Geplagtes Frankreich findet das Lächeln wieder
"Das sollte uns allen ein wenig Moral und Vertrauen zurückgeben in das, was Frankreich ist", sagte Staatssekretär Jean-Marie Le Guen dem Sender iTele. Die Aussage verrät die großen Hoffnungen, die manche auf das Turnier gerichtet hatten. Es sollte eine Auszeit sein, ein kollektives Luftholen. Helfen, die Risse dieser erschütterten Nation zu kitten.
Was hat das Land in den vergangenen Monaten nicht alles ertragen müssen. Die Terrorserie des schwarzen Jahres 2015, eine endlose Sicherheitsdebatte, der soziale Zündstoff der Reformproteste, Überflutungen und die Hooligan-Krawalle in den ersten EM-Tagen. Und dann kritisierten gerade ausländische Besucher auch noch die magere Fußballstimmung. Falls "les Bleus" am Sonntag gegen Portugal tatsächlich den EM-Titel holen, dürfte dieser Erfolg zumindest in Frankreich die Turnierbilanz überstrahlen.
Der Gastgeber hat insgesamt ein wechselhaftes Bild abgegeben. Die Stimmung in den Stadien und auf den Fanmeilen war gut, viele Besucher schwärmten von ihrem Aufenthalt. Doch auch die Erinnerung an die schlechten Rasen in manchen Stadien wird bleiben. Und die schlimmen Bilder der Krawalle in Marseille werfen einen Schatten auf die Sicherheitsbilanz dieser so streng bewachten EM.
Außerdem haben die in letzter Zeit eher schwarzmalenden Franzosen eine Weile und wohl auch den Erfolg ihres Teams gebraucht, um so richtig aus sich rauszukommen. In der Gruppenphase waren es vor allem die ausländischen Gäste, die die Party schmissen, und die ersten Besucherzahlen der Fanmeilen gaben wenig Anlass zum Jubel. Am Donnerstag dagegen meldeten mehrere Fanzonen: "complet" - voll.
Der Sieg gegen den Angstgegner Deutschland verleiht nun der Debatte Auftrieb, ob die EM auch dem schwer angeschlagenen französischen Präsidenten Francois Hollande eine mögliche erneute Kandidatur im Jahr 2017 ein wenig leichter machen könnte. Der fußballbegeisterte Staatschef hielt sich mit Kommentaren bisher auffallend zurück. Er besuchte zwar jedes Spiel der "Bleus", Besuche in der Kabine sind aber nicht bekannt - möglicherweise auch, um Vorwürfe politischer Nutznießerei zu vermeiden.

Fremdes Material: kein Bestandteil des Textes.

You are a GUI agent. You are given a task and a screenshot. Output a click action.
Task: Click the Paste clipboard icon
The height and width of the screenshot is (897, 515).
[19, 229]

Aber manche Regierungsmitglieder haben schon die Hoffnung geäußert, dass ein Titelgewinn helfen könnte, Hollandes Mantra "ca va mieux" ("Es geht besser") rüberzubringen. Ob das tatsächlich etwas ändert an Hollandes wenig rosiger Lage, ist zweifelhaft. Die großen Baustellen des Landes - Arbeitslosigkeit, Sicherheit, Reformen, Aufstieg der rechtsextremen Front National - verlieren auch mit einem französischen Sommermärchen nichts an ihrer Brisanz.
Aber ein bisschen Anlass zum Träumen wäre so ein Sieg schon. Die Erfahrung des Titelgewinns bei der Heim-WM 1998 lässt die Franzosen bis heute schwärmen. Der EM-Titel wäre eine Gelegenheit für eine zerrissene Nation, zumindest kurzzeitig zusammenzufinden.